-- Opening Marker --
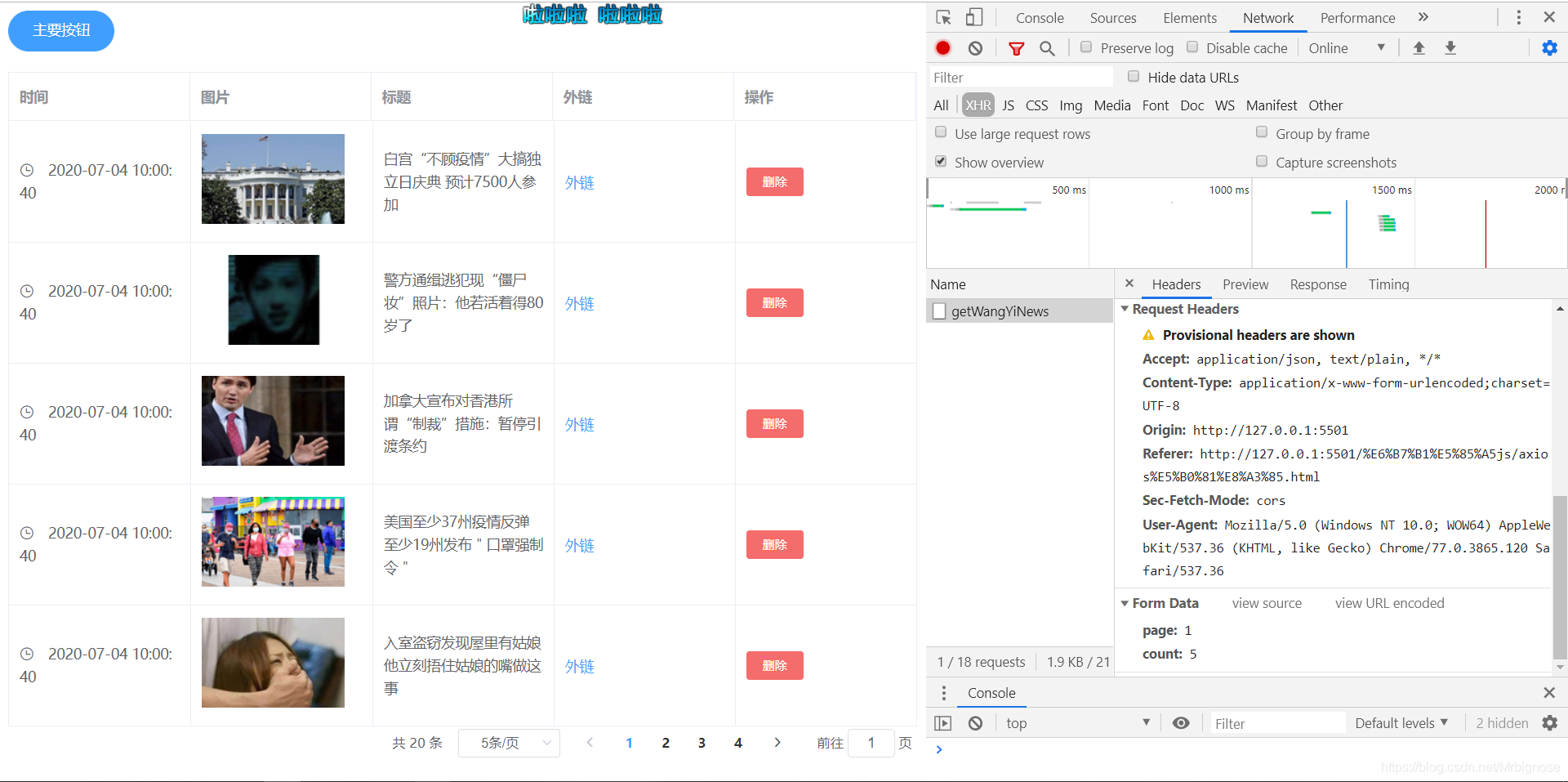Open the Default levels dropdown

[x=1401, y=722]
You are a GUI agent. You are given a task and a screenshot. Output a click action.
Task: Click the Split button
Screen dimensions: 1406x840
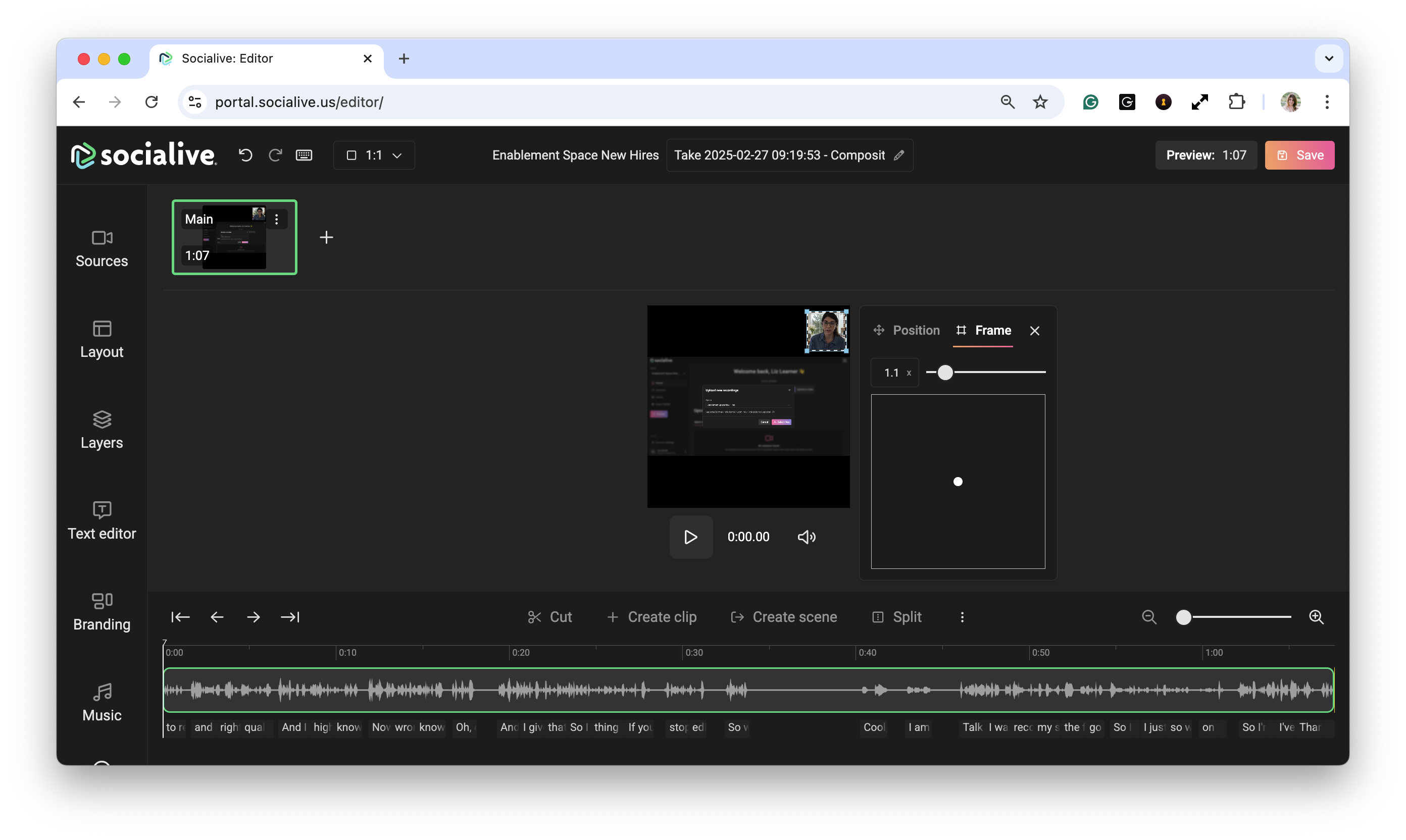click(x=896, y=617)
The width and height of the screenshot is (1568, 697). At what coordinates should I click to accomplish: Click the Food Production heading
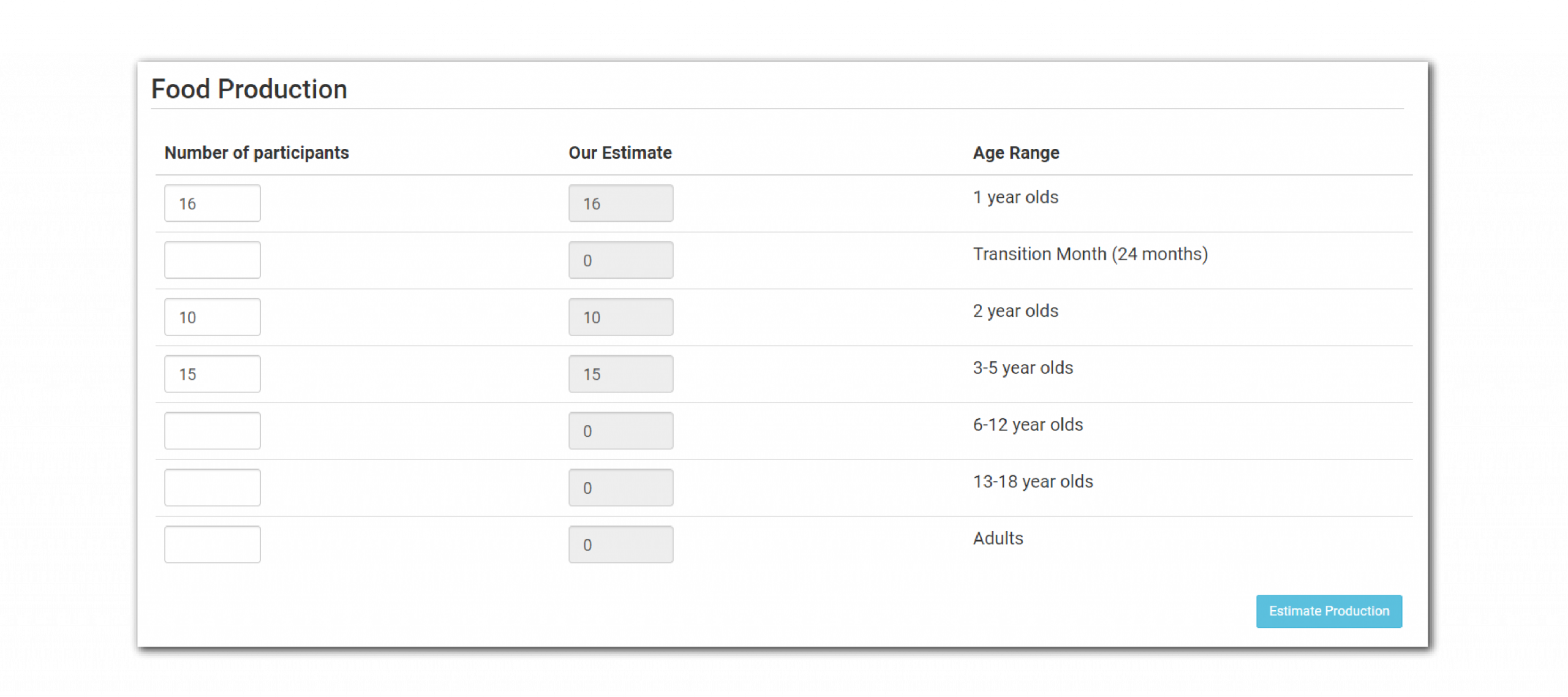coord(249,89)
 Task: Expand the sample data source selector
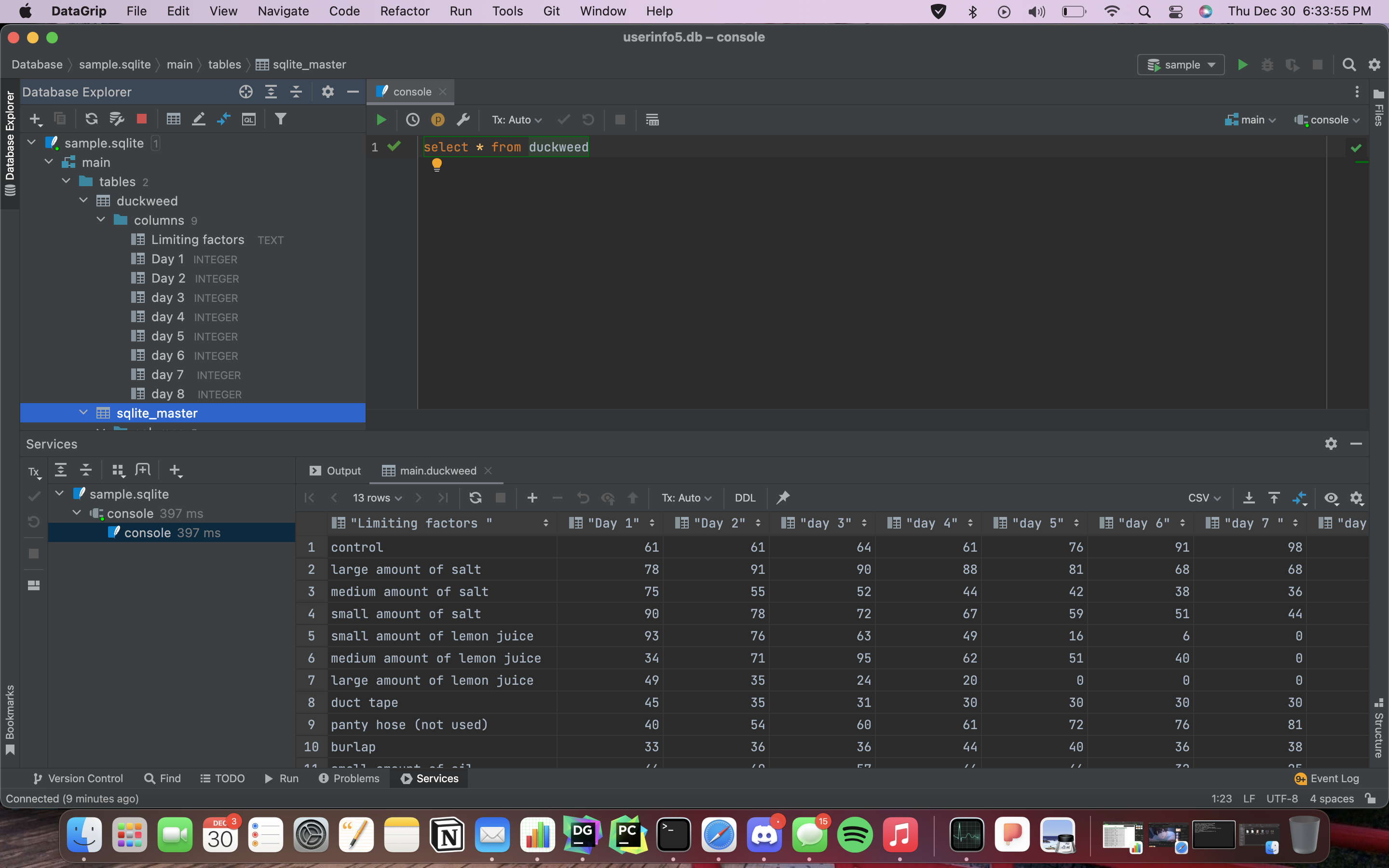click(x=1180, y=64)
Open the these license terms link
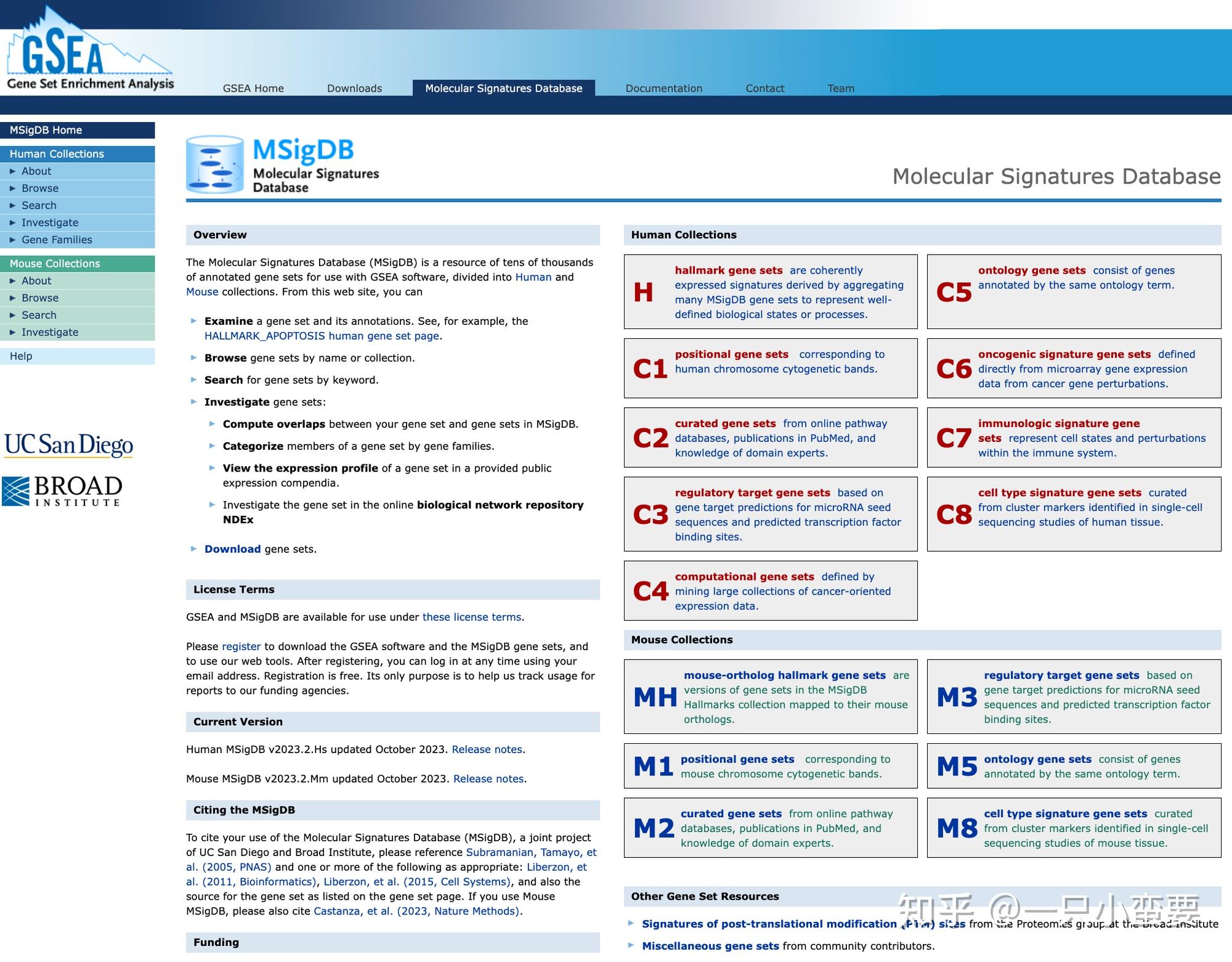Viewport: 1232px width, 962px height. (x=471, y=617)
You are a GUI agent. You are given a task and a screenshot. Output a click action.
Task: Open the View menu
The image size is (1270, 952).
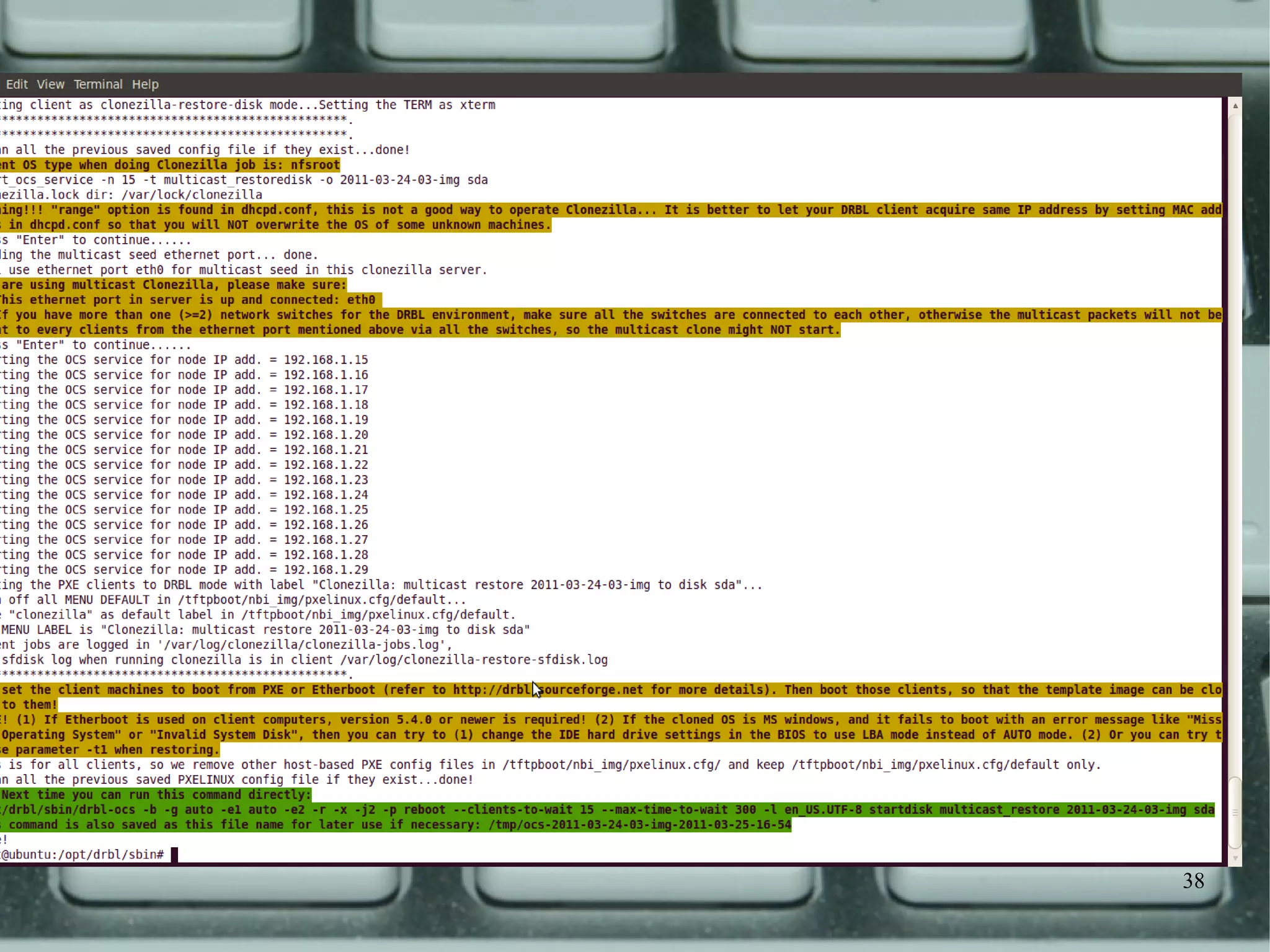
-- Closing Marker --
* [What is required]: Write out, word for word, the line containing "Open the these license terms link" and each line after it to the end of the data, and nothing more. Drop the pictures.

* [Response to the task]:
Open the these license terms link
Viewport: 1232px width, 962px height. (x=471, y=617)
You are a GUI agent. You are given a task and a screenshot. Output a click action.
Task: Open the View menu
The image size is (1270, 952).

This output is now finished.